Dabei verweist das Papier explizit auch auf Therapien: "Homosexuell geprägte Menschen, die den Versuch einer Veränderung ihrer sexuellen Orientierung anstreben, sollten sich einem professionell begleiteten therapeutischen Prozess stellen." Denn, so heißt es weiter, die Begleitung eines "solchen Veränderungsprozesses" erfordere spezielle Kompetenzen, die Seelsorgerinnen und Seelsorger ohne entsprechende professionelle therapeutische Ausbildung überfordere.

"Panorama - die Reporter" hatte 2014 mit der Reportage "Die Schwulenheiler" aufgedeckt, dass einige Ärzte und Therapeuten in Deutschland schwulen und lesbischen Menschen auch heute noch anbieten, ihre Homosexualität verändern und sie damit quasi heilen zu können.

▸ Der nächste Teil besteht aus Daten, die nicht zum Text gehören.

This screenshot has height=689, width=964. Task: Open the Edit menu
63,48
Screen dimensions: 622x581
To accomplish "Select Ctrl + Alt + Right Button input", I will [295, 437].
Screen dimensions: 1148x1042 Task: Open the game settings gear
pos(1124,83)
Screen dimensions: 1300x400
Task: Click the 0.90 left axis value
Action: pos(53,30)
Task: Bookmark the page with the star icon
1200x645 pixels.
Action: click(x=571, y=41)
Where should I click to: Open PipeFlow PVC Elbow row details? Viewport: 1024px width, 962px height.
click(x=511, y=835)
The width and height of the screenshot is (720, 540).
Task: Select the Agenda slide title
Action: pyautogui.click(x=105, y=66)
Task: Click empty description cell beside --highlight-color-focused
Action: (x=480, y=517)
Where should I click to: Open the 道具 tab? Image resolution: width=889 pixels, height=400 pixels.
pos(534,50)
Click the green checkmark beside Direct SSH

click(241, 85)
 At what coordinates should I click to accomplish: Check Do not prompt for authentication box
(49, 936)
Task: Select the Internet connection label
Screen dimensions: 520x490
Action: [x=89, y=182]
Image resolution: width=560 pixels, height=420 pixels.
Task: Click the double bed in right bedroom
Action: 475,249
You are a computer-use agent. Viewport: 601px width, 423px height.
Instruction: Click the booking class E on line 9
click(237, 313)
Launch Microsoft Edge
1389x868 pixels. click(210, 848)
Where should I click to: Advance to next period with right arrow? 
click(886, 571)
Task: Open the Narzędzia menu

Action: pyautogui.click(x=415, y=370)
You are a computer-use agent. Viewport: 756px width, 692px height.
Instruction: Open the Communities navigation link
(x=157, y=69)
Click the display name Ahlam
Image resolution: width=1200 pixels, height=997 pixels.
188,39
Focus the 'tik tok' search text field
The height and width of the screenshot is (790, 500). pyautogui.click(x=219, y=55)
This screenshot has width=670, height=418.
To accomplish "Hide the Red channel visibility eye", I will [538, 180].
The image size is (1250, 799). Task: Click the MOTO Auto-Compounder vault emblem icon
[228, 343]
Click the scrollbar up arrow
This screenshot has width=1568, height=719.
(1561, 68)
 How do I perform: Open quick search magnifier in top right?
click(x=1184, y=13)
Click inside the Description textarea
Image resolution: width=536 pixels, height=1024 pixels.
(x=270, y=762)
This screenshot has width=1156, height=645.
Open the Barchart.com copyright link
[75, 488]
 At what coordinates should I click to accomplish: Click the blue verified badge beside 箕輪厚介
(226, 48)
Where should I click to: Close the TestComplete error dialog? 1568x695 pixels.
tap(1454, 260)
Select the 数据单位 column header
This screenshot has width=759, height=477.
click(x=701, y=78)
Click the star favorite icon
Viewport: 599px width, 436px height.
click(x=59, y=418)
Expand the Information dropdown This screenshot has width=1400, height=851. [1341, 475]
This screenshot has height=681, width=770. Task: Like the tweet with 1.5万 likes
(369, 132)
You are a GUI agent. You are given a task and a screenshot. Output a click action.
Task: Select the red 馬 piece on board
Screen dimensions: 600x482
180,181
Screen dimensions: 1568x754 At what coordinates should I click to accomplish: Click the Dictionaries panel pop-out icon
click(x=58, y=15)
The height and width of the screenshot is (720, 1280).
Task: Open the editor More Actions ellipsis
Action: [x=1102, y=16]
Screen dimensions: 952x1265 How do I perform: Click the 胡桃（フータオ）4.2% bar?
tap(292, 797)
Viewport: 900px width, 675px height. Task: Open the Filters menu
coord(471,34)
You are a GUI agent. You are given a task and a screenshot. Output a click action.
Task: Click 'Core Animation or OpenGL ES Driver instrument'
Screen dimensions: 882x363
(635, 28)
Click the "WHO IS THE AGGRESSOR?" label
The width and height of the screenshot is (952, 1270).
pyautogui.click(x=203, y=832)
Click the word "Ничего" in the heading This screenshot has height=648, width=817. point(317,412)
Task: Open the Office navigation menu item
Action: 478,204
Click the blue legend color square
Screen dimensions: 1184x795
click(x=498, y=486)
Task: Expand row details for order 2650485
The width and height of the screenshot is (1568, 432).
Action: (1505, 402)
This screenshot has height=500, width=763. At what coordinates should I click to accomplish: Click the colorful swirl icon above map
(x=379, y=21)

Weltärztebund: Therapien sind unwirksam und potentiell gesundheitsschädlich

Zahlreiche renommierte wissenschaftliche Einrichtungen stuften solche Umpolungsangebote als gefährlich ein. Der Weltärztebund und die Bundesärztekammer erklärten etwa, dass Homosexualität keine Erkrankung sei und deshalb keinerlei Heilung bedürfe. Sie stellten fest, entsprechende Therapien seien nicht nur "unwirksam", sondern könnten sich sogar "negativ auf die Gesundheit" auswirken.

Auch die Bundesregierung erklärte, dass Homosexualität keine Erkrankung sei und deshalb keiner Behandlung bedürfe. Bei Angeboten von fragwürdigen "Therapien", die geeignet seien, Patienten zu schädigen, seien die Ärztekammern oder Approbationsbehörden gefordert, im Einzelfall berufsrechtliche Schritte einzuleiten.

Auf Nachfrage von Panorama, wie der bibeltreue Bund es vor diesem Hintergrund verantworten kann, solche Angebote trotzdem zu empfehlen, verweist der FeG-Sprecher lediglich darauf, dass man sich wie der Deutsche Ärztetag 2014 gegen jegliche Stigmatisierung, Pathologisierung oder Benachteiligung von Menschen unterschiedlicher sexueller Orientierungen ausspreche.

Den Widerspruch, den diese Antwort offenbart, möchte der Bund Freier evangelischer Gemeinden offensichtlich nicht auflösen und schreibt auf erneute Nachfrage: "Die in der Orientierungshilfe gemachten Aussagen und Hinweise halten wir für ausreichend und möchten über den Wortlaut nicht hinausgehen."